» **TEXT EXTRACT**
For almost 40 years, starting around 1950, the Louisiana State Penitentiary at Angola was considered to be the most violent state prison in the United States. Between 1988-1994 there were 1,400 violent crimes committed on the grounds of this correctional facility. In 1995 this all began to change, dramatically. That’s when Burl Cain assumed the position of the new warden. From the outside the 18,000 acre prison looks like a typical institution but if one were to walk around inside it would be anything but usual. The entire prison environment has undergone a complete transformation, including the lives of many of the inmates.
Warden Cain has gone above and beyond his duties, from doing simple things like making sure that each prisoner has socks to wear, to offering words of comfort along their side at the time of their execution. His assistant walks the aisles of death row talking to the inmates.
There is still more to this prison reform. Since 1995 Burl Cain has started a working farm, a museum, an annual rodeo competition, and of all the things that one would never expect at a prison, an accredited 4-year seminary. There are also family reunions. On July 13, 2014, 150 prisoners were reunited with family members on the grounds of the facility, complete with hugs and balloons. In attendance was Mike Huckabee.

» **GOALS**
1. Answer these questions about the Angola prison text, one per line:
(a) How many violent crimes were committed at the prison between 1988 and 1994?
(b) Who became the new warden in 1995?
(c) How many prisoners were reunited with family members on July 13, 2014?
2. Display every line of the records that contains the string "image". Case counts.

» **Records about finding elements on screens**
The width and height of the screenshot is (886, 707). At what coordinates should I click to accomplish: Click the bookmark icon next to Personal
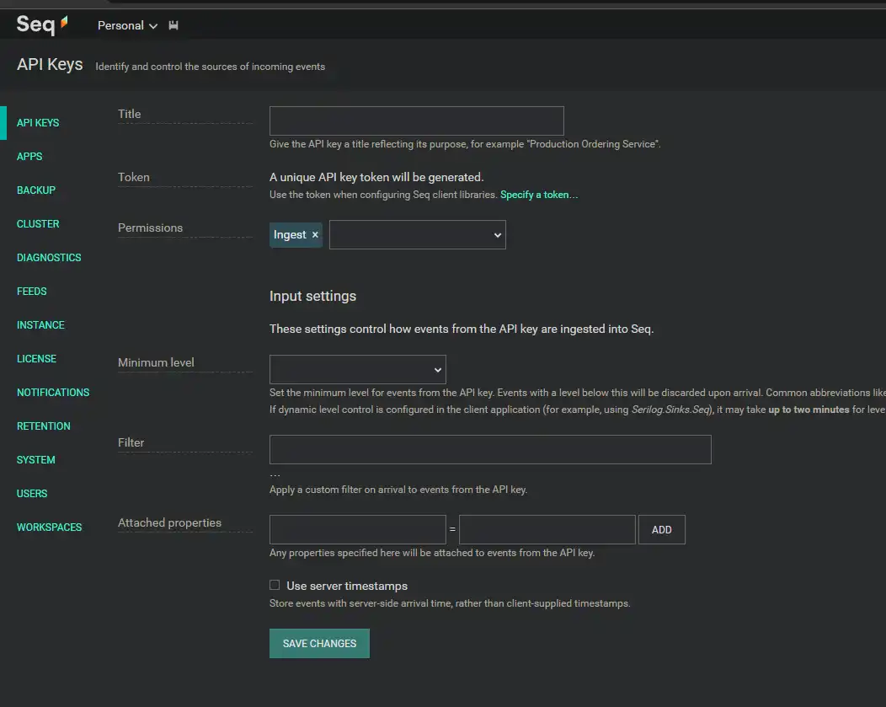[173, 25]
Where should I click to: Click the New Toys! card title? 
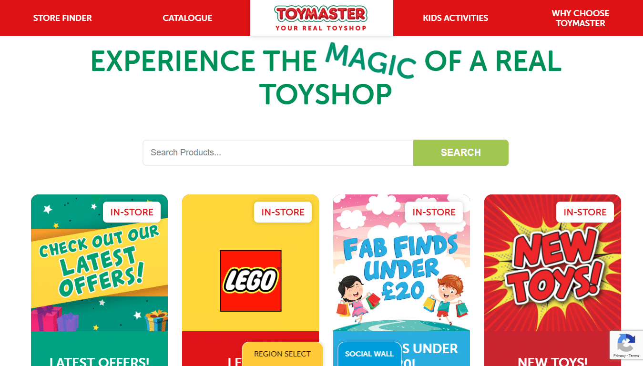click(552, 361)
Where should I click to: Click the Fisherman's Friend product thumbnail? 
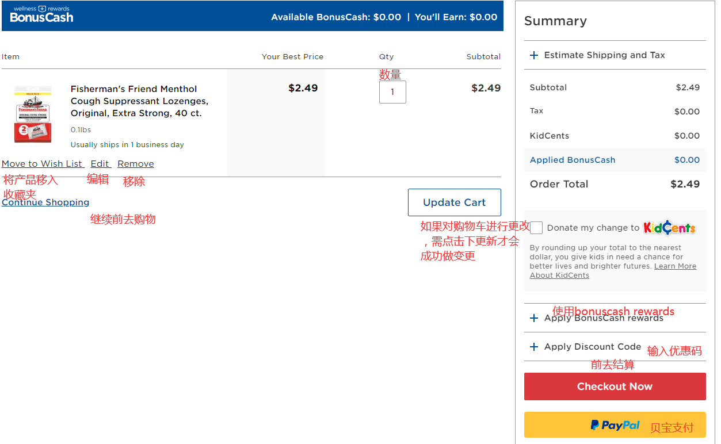pos(32,114)
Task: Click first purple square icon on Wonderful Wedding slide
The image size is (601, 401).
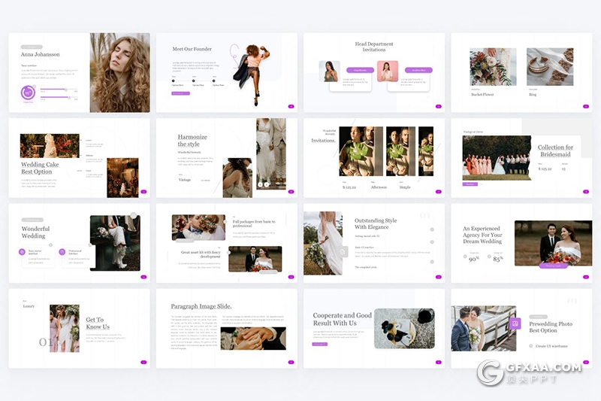Action: click(23, 252)
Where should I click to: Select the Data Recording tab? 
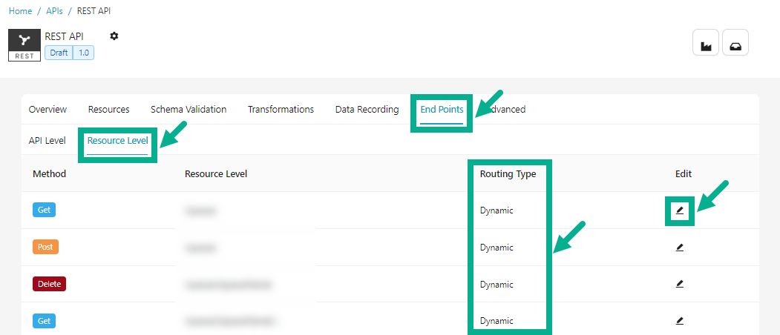[x=367, y=110]
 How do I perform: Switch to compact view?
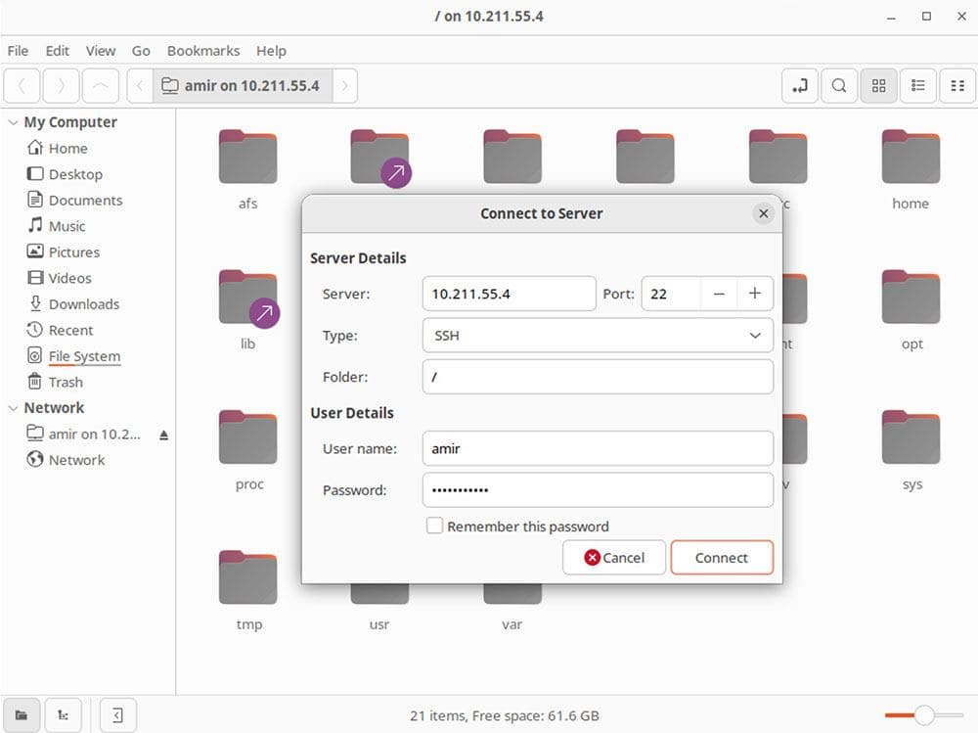957,86
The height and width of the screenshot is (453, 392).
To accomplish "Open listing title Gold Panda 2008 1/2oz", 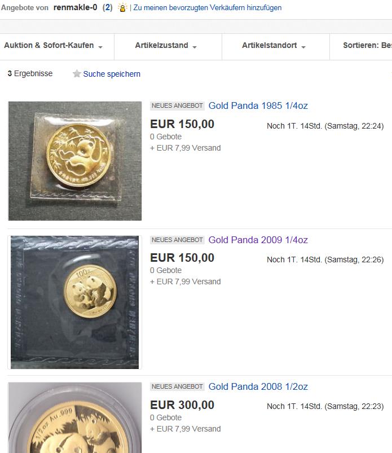I will (258, 386).
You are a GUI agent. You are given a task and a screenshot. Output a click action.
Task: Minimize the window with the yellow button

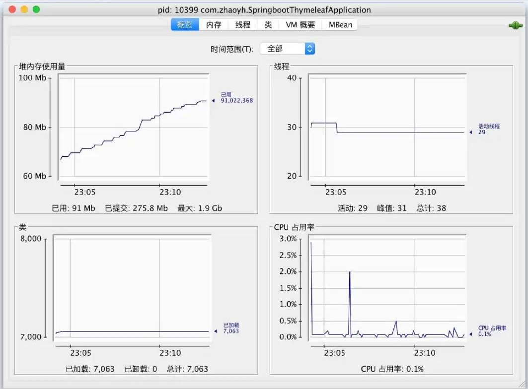coord(24,9)
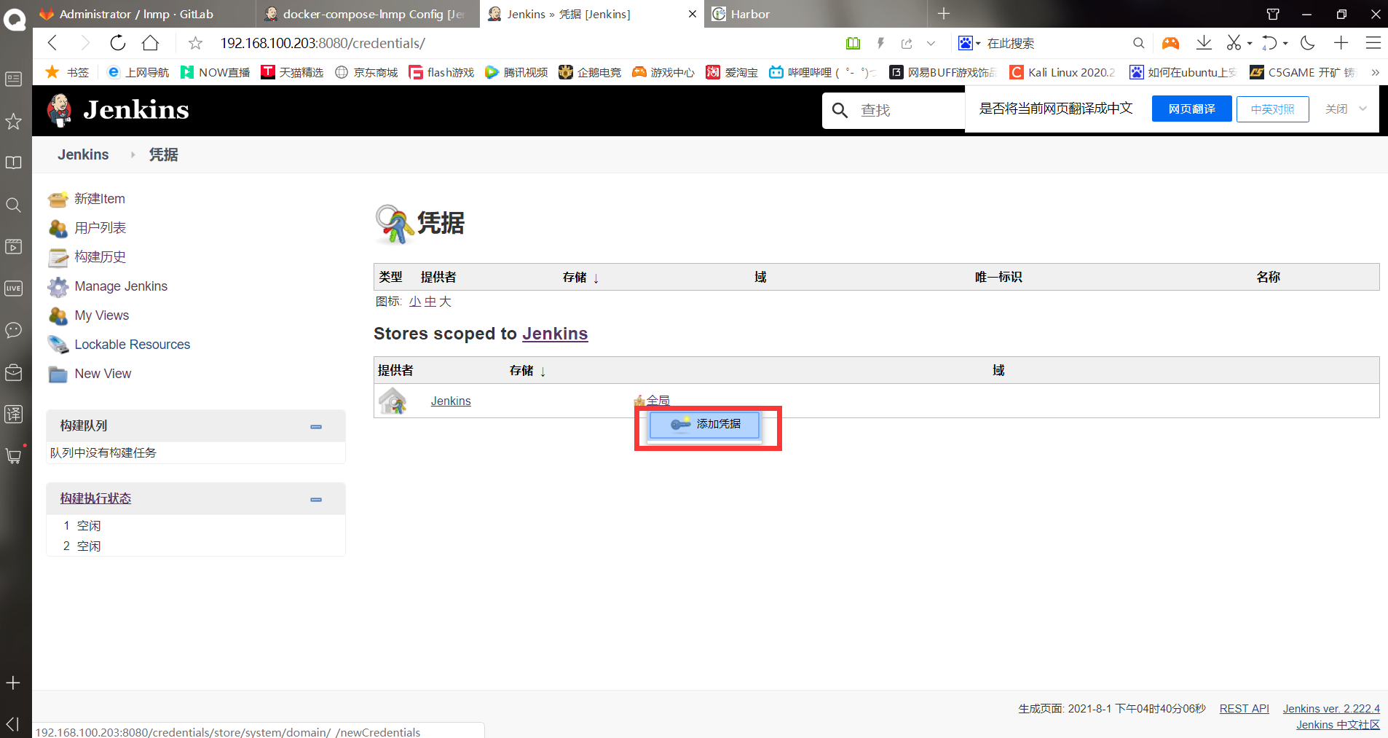Open the browser downloads icon

pyautogui.click(x=1203, y=43)
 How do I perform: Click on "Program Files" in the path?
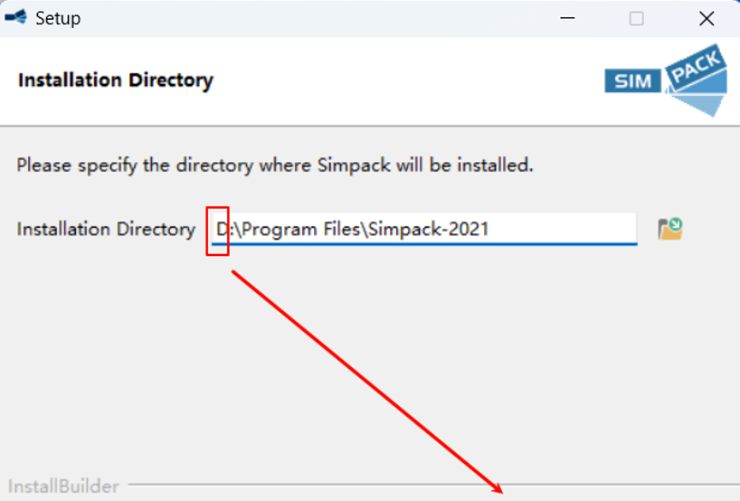302,230
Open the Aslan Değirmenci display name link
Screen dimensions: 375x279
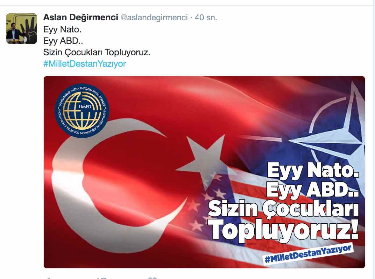pyautogui.click(x=81, y=17)
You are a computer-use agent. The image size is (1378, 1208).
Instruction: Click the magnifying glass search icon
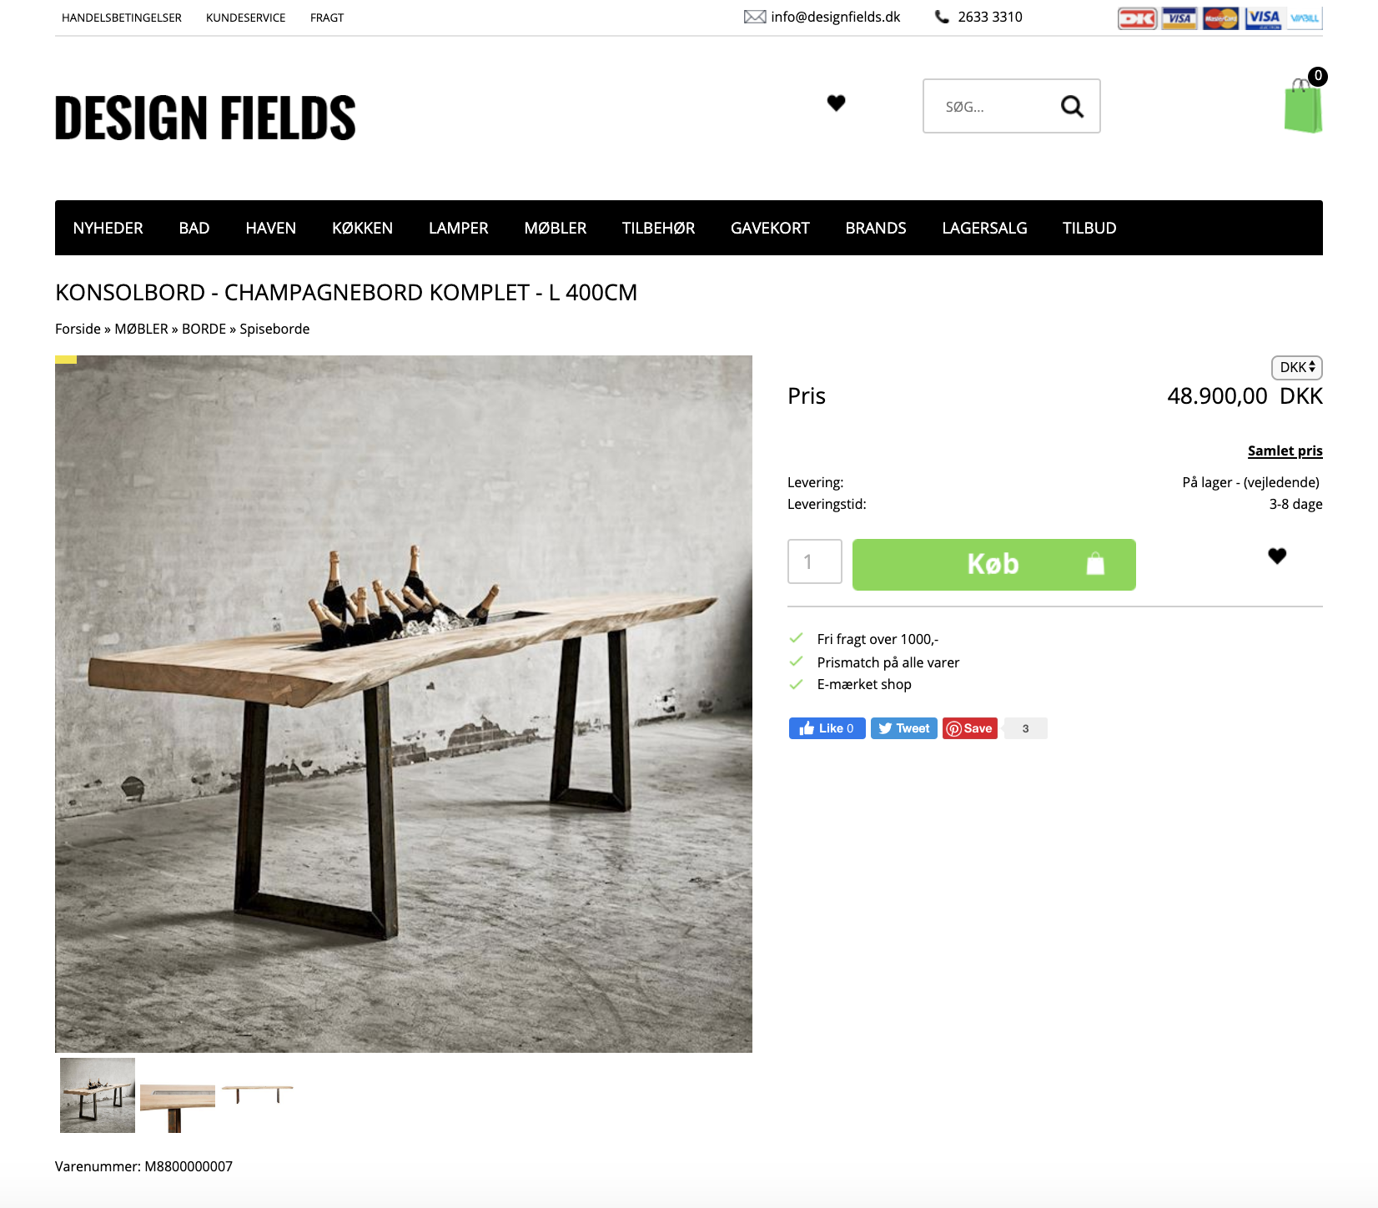(1072, 107)
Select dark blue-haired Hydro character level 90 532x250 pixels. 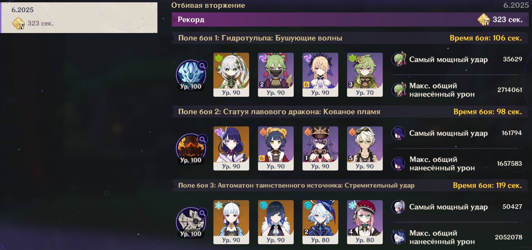[x=276, y=222]
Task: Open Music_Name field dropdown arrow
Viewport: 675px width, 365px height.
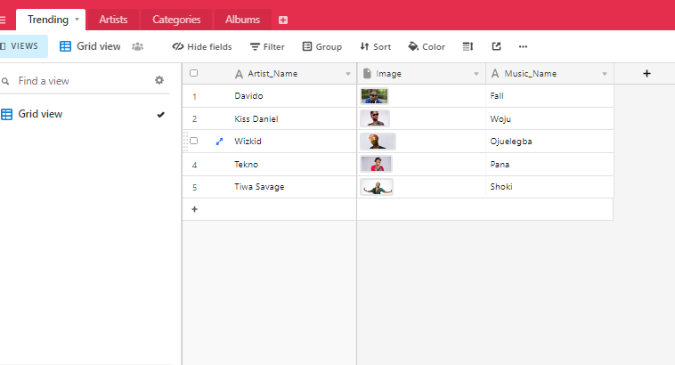Action: point(605,74)
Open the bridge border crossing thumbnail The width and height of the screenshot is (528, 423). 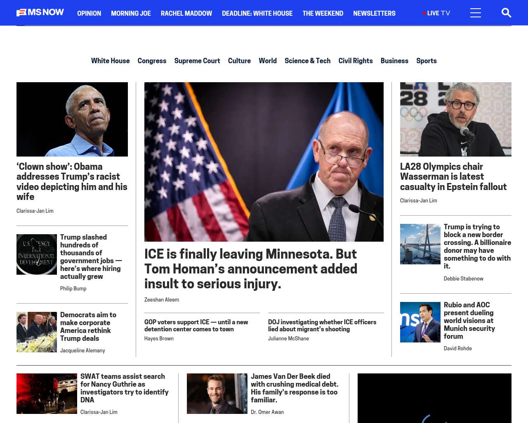click(420, 244)
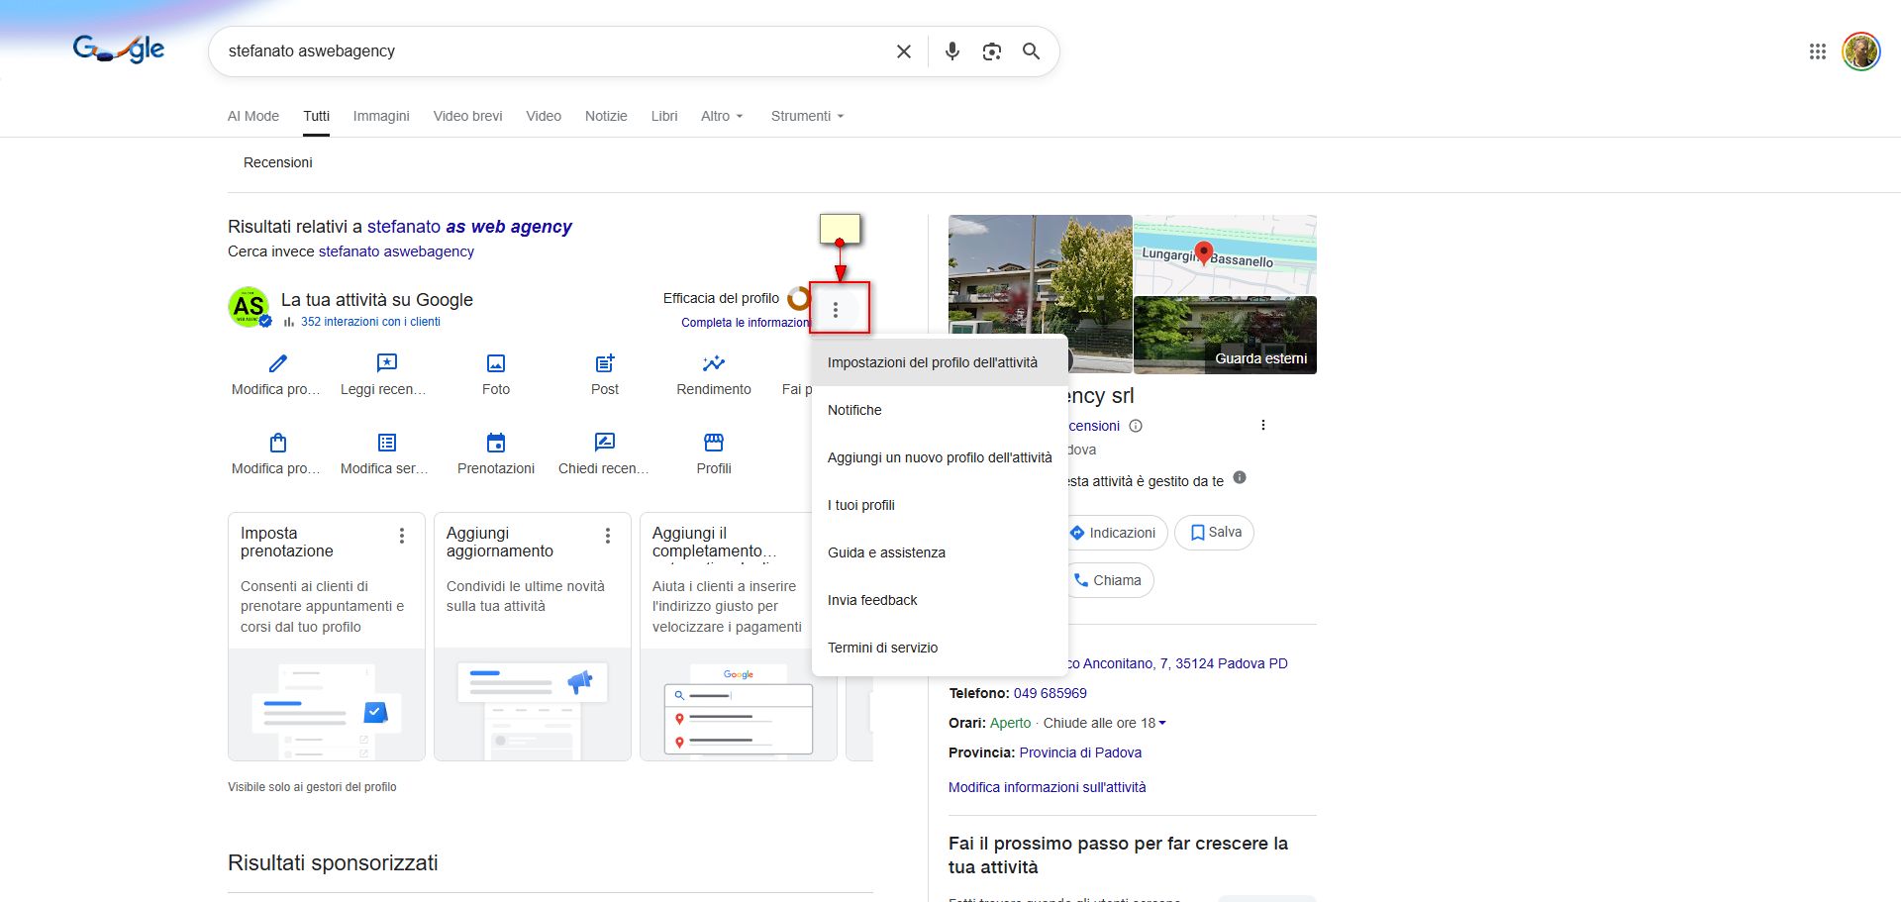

» **WORKED SOLUTIONS**
1.
(a) 1,400
(b) Burl Cain
(c) 150

2.
The image size is (601, 401).
You are a computer-use agent. The image size is (1378, 1208).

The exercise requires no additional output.